Supreme Court invalidates Trump-era ban on bump stocks

Written by on June 14, 2024

Supreme Court invalidates Trump-era ban on bump stocks
Ryan McGinnis/Getty Images

(WASHINGTON) — The Supreme Court on Friday invalidated a Trump-era ban on bump stocks, ruling the Bureau of Alcohol, Tobacco, Firearms and Explosives exceeded its authority in creating the regulation.

The 6-3 opinion was authored by Justice Clarence Thomas. The court’s three liberal justices, led by Justice Sonia Sotomayor, dissented.

The court ruled a semiautomatic rifle equipped with a bump stock is not a “machinegun” under federal law “because it does not fire more than one shot ‘by a single function of the trigger.'”

“This case asks whether a bump stock — an accessory for a semiautomatic rifle that allows the shooter to rapidly reengage the trigger (and therefore achieve a high rate of fire) — converts the rifle into a ‘machinegun.’ We hold that it does not,” Thomas wrote.

More than 700,000 bump stocks were sold since 2009 after the Obama-era ATF approved the manufacture and sale. The bump stock, which is non-mechanical, can simulate an automatic weapon, firing 400-800 rounds per minute. A fully automatic weapon, such as a M16 rifle, shoots 700-950 rounds per minute.

The ATF ban on the accessory was created in the wake of the deadliest mass shootings in U.S. history when a gunman opened fire at Las Vegas music festival in 2017. Fifty-nine people were killed and hundreds of others wounded.

Sotomayor, in her dissent, noted the gunman in that tragedy used the device to create rapid fire.

“When I see a bird that walks like a duck, swims like a duck, and quacks like a duck, I call that bird a duck,” Sotomayor wrote. “A bump-stock-equipped semiautomatic rifle fires ‘automatically more than one shot, without manual reloading, by a single function of the trigger.'”

Sotomayor added, “Today’s decision to reject that ordinary understanding will have deadly consequences. The majority’s artificially narrow definition hamstrings the Government’s efforts to keep machineguns from gunmen like the Las Vegas shooter.”

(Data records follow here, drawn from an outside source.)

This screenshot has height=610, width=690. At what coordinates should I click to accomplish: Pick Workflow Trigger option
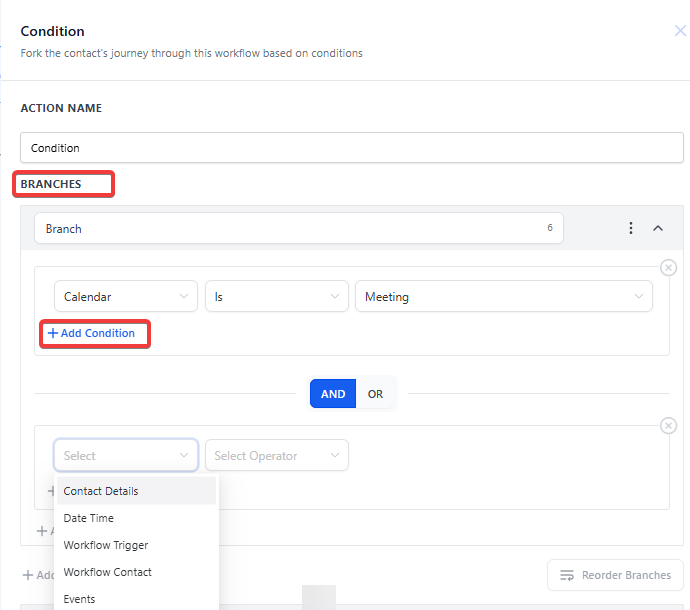coord(106,545)
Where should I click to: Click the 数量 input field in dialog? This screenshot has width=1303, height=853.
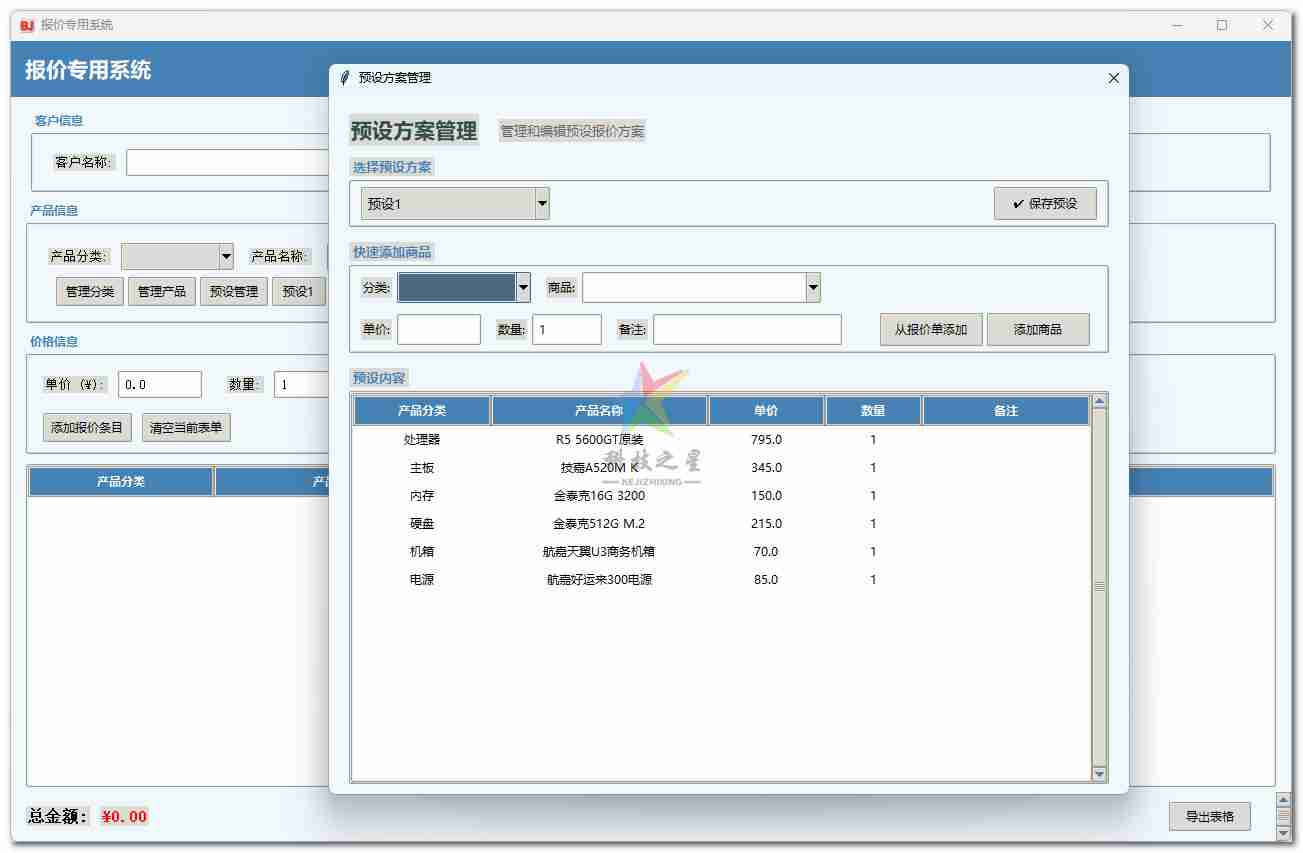pos(566,330)
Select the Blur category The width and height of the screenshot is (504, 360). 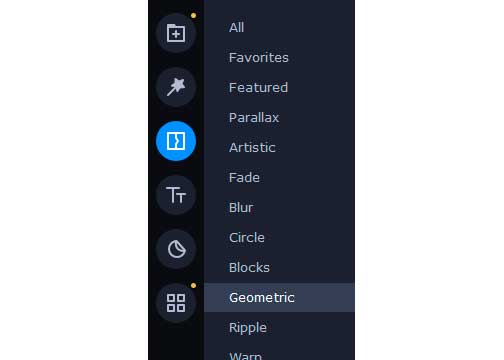click(241, 207)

Everytown for Gun Safety, one of the nation’s largest gun control advocacy groups, decried the court’s decision as “putting millions at risk of harm.”

President Joe Biden, in the wake of the ruling, issued a statement calling on Congress to ban bump stocks as well as assault weapons.

“Today’s decision strikes down an important gun safety regulation. Americans should not have to live in fear of this mass devastation,” he said.

Trump’s campaign, on the other hand, said the court’s decision “should be respected” and that the “right to keep and bear arms has never been more critical.” The statement, however, did not address the fact that the ATF imposed the ban during his administration.